Characterization of high-gradient welded microstructure and its failure mode in fatigue test

Abstract

Multi-layer and double-pass welding technology induces high-gradient microstructure in the NiCrMoV narrow-gap welded joint, its effect mechanism on crack initiation and failure mode was investigated systematically during high cycle fatigue (HCF) test at different stress ratios (R). Firstly, uniaxial stress-controlled HCF tests were performed with R being −1 and 0.1, and retest methods were proposed by increasing stress level or changing R for unbroken specimens survived over 108 cycles to help better understanding failure essence.
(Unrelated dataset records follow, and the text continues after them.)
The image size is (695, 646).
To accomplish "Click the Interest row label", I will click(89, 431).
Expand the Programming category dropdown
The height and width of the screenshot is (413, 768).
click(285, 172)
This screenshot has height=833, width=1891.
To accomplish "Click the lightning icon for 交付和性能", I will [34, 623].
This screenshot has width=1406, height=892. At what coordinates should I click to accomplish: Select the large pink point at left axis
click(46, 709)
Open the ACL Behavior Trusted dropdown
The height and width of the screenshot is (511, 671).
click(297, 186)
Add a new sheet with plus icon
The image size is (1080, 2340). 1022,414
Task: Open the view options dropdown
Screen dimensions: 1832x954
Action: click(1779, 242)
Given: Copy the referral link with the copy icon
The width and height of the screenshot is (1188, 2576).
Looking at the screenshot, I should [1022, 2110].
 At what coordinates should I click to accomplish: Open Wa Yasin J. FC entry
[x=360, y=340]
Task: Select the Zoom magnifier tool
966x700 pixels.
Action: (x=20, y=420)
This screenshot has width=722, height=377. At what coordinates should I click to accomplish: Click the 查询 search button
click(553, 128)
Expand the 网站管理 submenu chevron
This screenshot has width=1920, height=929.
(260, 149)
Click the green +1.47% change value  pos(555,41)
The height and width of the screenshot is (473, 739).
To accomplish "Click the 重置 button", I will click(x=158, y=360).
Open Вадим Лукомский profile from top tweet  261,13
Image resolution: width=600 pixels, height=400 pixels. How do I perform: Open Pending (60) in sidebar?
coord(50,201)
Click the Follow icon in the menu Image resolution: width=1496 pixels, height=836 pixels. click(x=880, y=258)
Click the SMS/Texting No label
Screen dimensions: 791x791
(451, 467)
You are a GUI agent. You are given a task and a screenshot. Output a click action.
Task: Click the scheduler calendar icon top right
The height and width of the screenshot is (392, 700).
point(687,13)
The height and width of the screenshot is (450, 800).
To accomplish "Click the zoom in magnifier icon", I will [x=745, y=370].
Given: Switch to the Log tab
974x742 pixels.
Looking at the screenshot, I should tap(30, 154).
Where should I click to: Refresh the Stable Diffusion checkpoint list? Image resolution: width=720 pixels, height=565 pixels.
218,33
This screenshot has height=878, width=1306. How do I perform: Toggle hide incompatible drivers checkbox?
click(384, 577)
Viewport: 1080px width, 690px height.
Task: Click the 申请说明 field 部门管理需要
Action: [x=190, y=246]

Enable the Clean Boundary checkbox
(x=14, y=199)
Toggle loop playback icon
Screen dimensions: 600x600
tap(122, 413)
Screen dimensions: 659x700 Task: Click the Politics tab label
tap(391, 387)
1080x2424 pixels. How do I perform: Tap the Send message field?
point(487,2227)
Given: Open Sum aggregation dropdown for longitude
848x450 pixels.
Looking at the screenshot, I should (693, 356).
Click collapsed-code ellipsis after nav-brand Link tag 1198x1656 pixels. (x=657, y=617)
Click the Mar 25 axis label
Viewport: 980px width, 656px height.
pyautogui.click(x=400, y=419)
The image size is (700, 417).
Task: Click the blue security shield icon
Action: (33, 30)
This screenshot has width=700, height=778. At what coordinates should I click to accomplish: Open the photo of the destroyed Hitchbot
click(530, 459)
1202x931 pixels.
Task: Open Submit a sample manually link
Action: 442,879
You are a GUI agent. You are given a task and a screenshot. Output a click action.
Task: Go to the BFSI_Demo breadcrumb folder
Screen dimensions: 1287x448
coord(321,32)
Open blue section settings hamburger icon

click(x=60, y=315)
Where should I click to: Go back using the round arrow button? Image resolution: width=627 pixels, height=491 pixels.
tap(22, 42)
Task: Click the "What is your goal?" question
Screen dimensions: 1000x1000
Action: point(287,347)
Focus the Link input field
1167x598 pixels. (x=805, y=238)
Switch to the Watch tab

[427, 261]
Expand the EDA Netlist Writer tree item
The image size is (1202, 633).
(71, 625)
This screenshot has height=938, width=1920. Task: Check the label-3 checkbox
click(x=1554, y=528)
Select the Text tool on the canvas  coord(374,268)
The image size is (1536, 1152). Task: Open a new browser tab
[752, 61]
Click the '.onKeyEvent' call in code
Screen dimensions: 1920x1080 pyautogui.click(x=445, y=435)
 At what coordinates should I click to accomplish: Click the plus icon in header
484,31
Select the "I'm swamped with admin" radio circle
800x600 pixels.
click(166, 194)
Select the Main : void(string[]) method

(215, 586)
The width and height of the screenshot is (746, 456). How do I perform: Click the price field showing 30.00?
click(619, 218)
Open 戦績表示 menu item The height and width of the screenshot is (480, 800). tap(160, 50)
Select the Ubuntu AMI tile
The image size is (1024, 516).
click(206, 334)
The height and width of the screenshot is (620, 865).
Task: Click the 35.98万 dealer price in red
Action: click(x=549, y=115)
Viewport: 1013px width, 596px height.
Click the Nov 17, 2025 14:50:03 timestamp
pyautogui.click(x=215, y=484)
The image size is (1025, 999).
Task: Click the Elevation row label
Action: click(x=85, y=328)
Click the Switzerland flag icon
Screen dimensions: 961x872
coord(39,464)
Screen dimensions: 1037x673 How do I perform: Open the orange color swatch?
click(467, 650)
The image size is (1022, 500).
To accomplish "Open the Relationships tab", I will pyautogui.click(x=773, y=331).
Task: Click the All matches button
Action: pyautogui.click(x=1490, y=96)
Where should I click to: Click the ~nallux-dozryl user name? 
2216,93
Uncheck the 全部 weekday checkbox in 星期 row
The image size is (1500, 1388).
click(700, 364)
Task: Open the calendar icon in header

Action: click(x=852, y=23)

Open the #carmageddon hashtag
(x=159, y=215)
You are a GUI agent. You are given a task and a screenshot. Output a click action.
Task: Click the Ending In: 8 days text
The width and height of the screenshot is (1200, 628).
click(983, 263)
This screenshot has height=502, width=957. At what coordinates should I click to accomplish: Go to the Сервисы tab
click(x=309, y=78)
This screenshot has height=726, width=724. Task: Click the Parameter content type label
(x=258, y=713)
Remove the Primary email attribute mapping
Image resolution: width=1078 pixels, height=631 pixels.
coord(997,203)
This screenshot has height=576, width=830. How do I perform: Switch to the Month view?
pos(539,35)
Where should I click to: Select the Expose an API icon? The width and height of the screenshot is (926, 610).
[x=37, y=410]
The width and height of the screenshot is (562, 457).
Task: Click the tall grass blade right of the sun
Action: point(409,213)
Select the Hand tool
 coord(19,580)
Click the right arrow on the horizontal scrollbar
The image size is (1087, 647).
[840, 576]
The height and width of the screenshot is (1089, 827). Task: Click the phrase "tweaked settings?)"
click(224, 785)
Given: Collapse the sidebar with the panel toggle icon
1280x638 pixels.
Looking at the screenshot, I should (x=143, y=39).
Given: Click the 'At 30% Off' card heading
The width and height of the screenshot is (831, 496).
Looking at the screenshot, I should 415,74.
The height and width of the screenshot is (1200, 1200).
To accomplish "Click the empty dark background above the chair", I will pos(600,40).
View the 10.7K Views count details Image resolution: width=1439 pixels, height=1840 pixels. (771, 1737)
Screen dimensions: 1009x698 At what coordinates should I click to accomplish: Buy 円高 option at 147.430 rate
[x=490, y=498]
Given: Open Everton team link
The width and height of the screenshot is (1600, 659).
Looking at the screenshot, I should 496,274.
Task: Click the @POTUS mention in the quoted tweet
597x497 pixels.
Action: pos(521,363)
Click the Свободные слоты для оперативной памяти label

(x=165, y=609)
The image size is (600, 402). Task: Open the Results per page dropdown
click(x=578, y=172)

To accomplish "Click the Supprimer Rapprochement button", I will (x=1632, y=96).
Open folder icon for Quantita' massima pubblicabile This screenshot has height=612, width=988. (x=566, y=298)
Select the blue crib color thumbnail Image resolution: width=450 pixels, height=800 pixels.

Three failure modes were founded, which are surface non-defect fatigue crack origin (SNFCO), surface defect fatigue crack origin (SDFCO) and interior defect fatigue crack origin (IDFCO). Surface initiation (SNFCO and SDFCO) was related to the high-gradient microstructure in the joint, while IDFCO mainly depended on the size and shape of defects. Retest results showed that it is easier to form IDFCO at −1 stress ratio than 0.1 due to the high stress amplitude promoting stage I crack as well as debonding of inclusion with matrix. However, at 0.1 stress ratio, failure switched to SNFCO at IC-HAZ with sufficient maximum stress to surmount the transition region becoming stage Ⅱ tension crack. For SDFCO, the defect can be regarded as a surface notch, which was not affected by R.